▶ _Exercise instructions_
Reproduce only the lines that begin at the line with "You are a computer-use" and run to the end of the entries; omit every picture.

▶ _Entries shown_
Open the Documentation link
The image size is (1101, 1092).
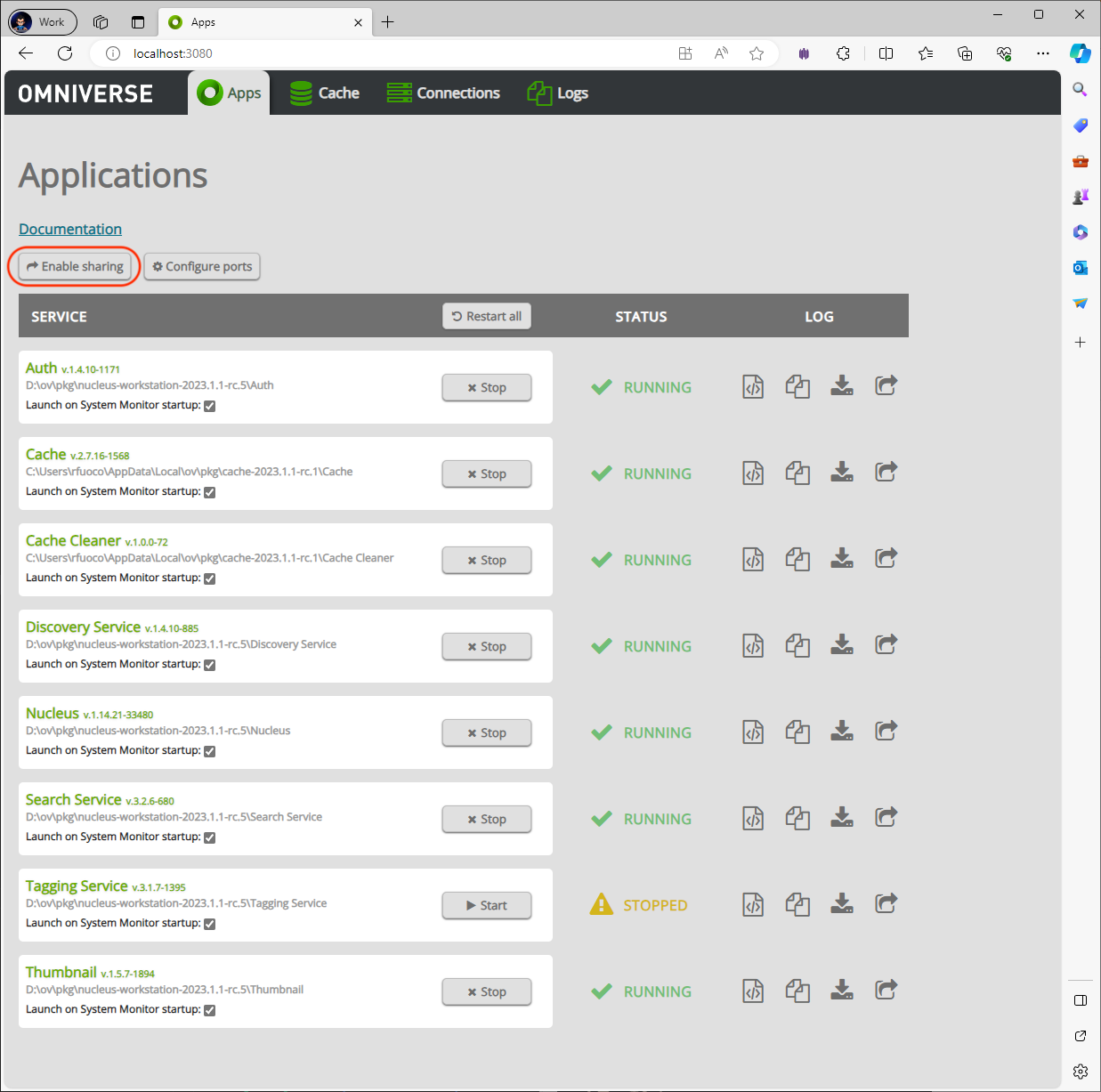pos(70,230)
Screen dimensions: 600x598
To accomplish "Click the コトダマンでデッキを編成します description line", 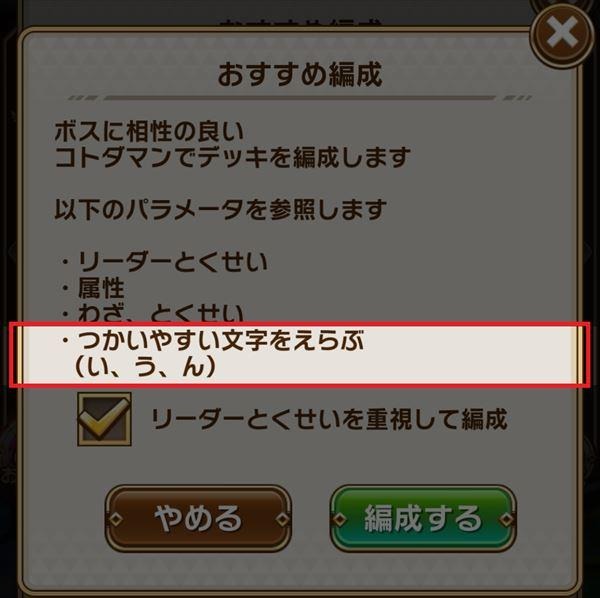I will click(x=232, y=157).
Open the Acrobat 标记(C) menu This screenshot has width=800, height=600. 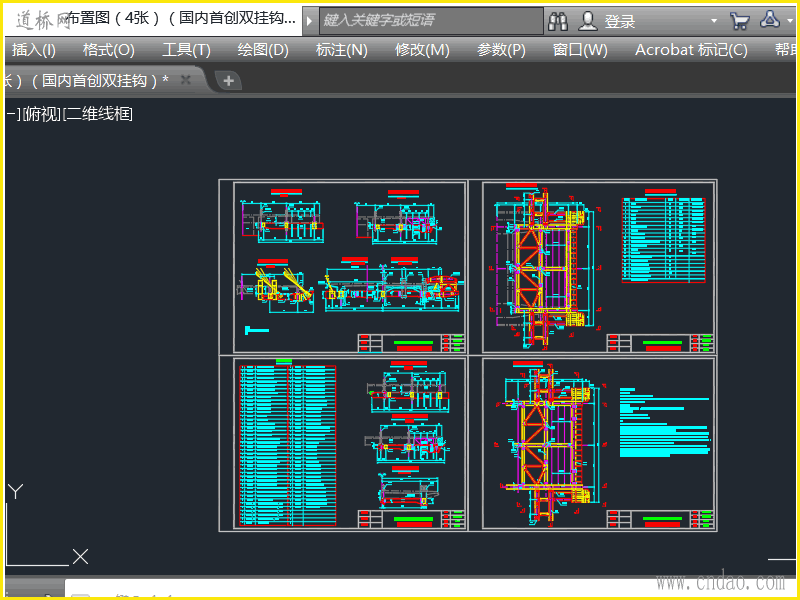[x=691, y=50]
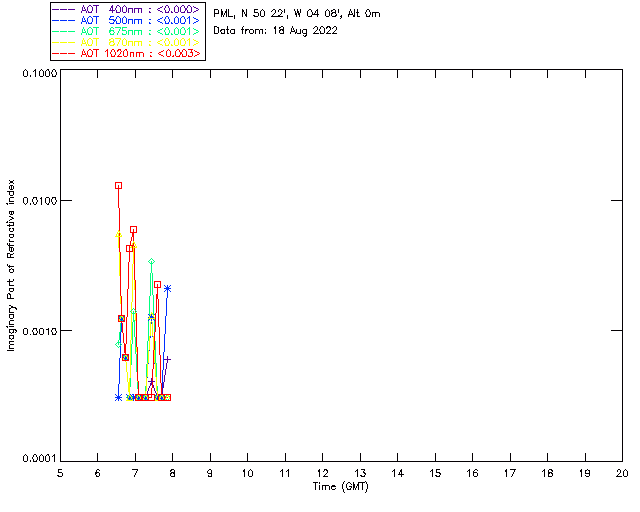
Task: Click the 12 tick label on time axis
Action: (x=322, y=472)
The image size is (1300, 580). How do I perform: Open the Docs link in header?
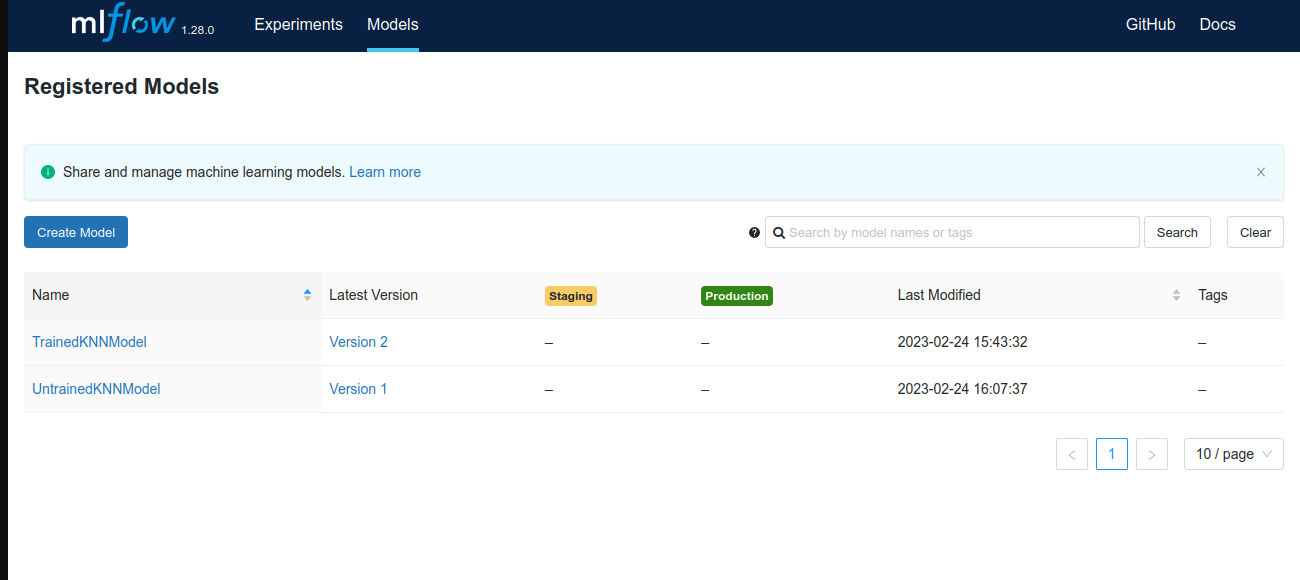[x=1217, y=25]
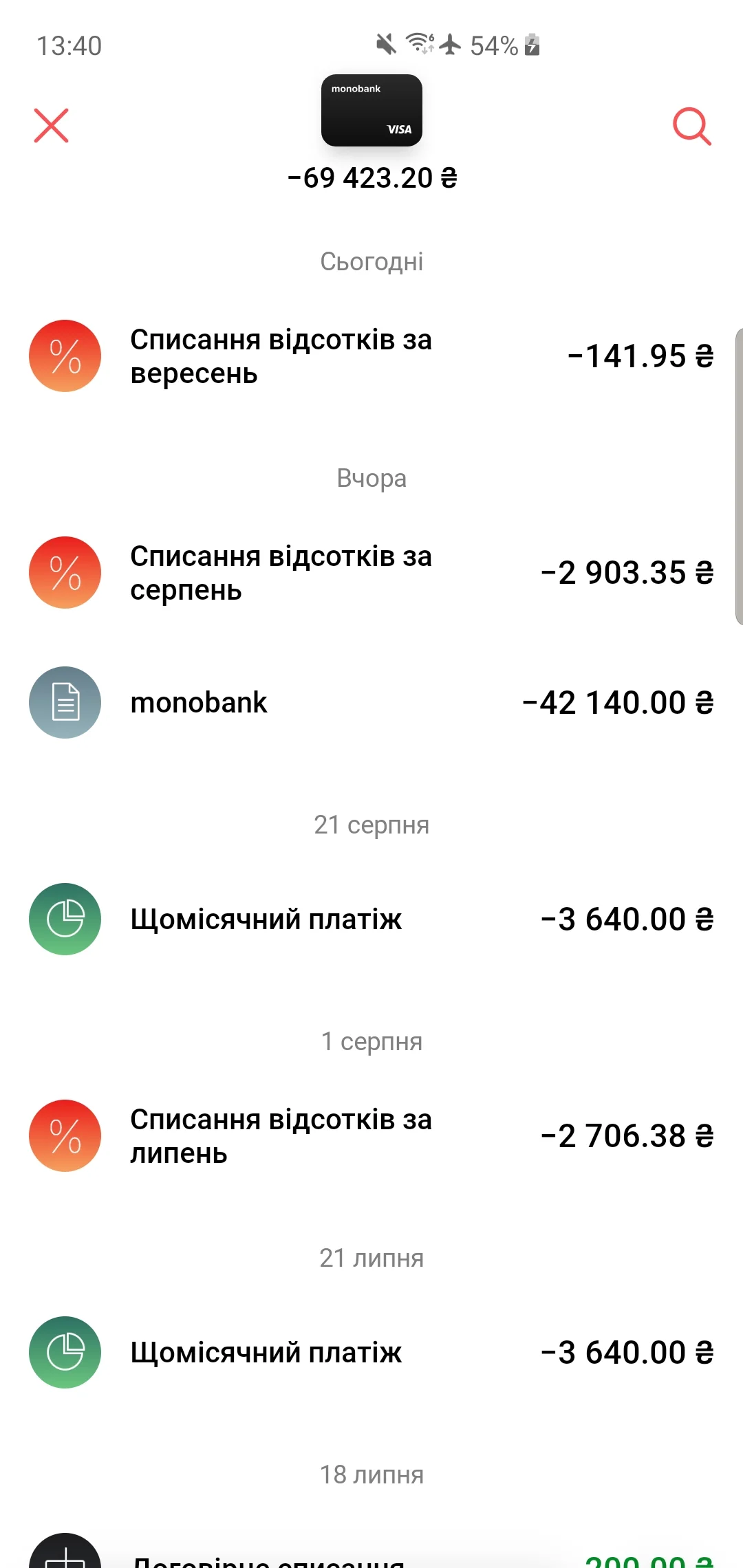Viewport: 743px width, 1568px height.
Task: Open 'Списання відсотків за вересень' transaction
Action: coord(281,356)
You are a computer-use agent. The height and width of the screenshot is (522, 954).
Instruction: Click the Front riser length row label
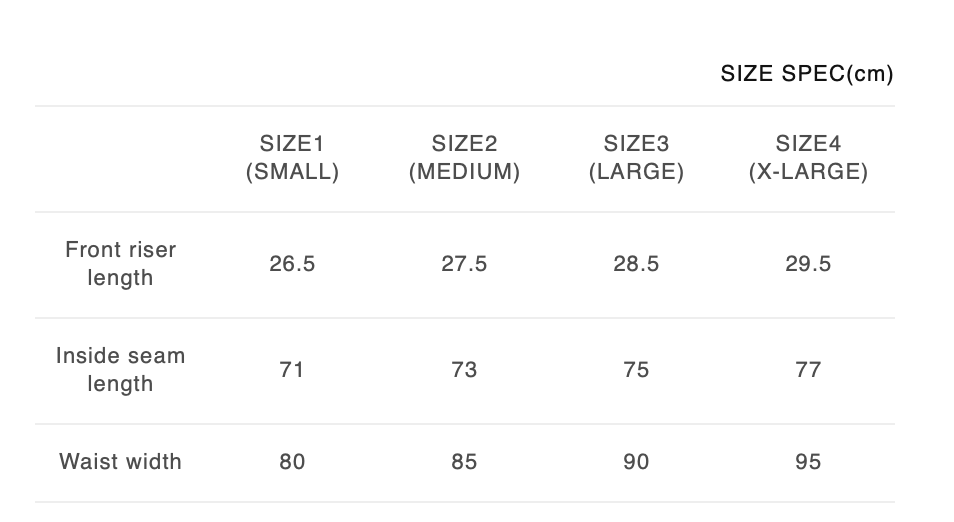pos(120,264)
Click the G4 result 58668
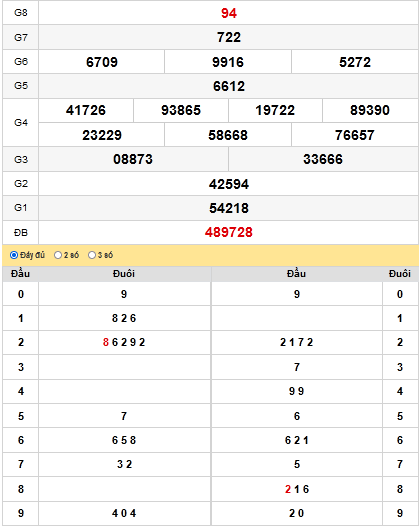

▶ _Written reply_
You are a computer-use agent. The height and width of the screenshot is (522, 954).
Instruction: Click the Front riser length row label
pos(120,264)
Click the G4 result 58668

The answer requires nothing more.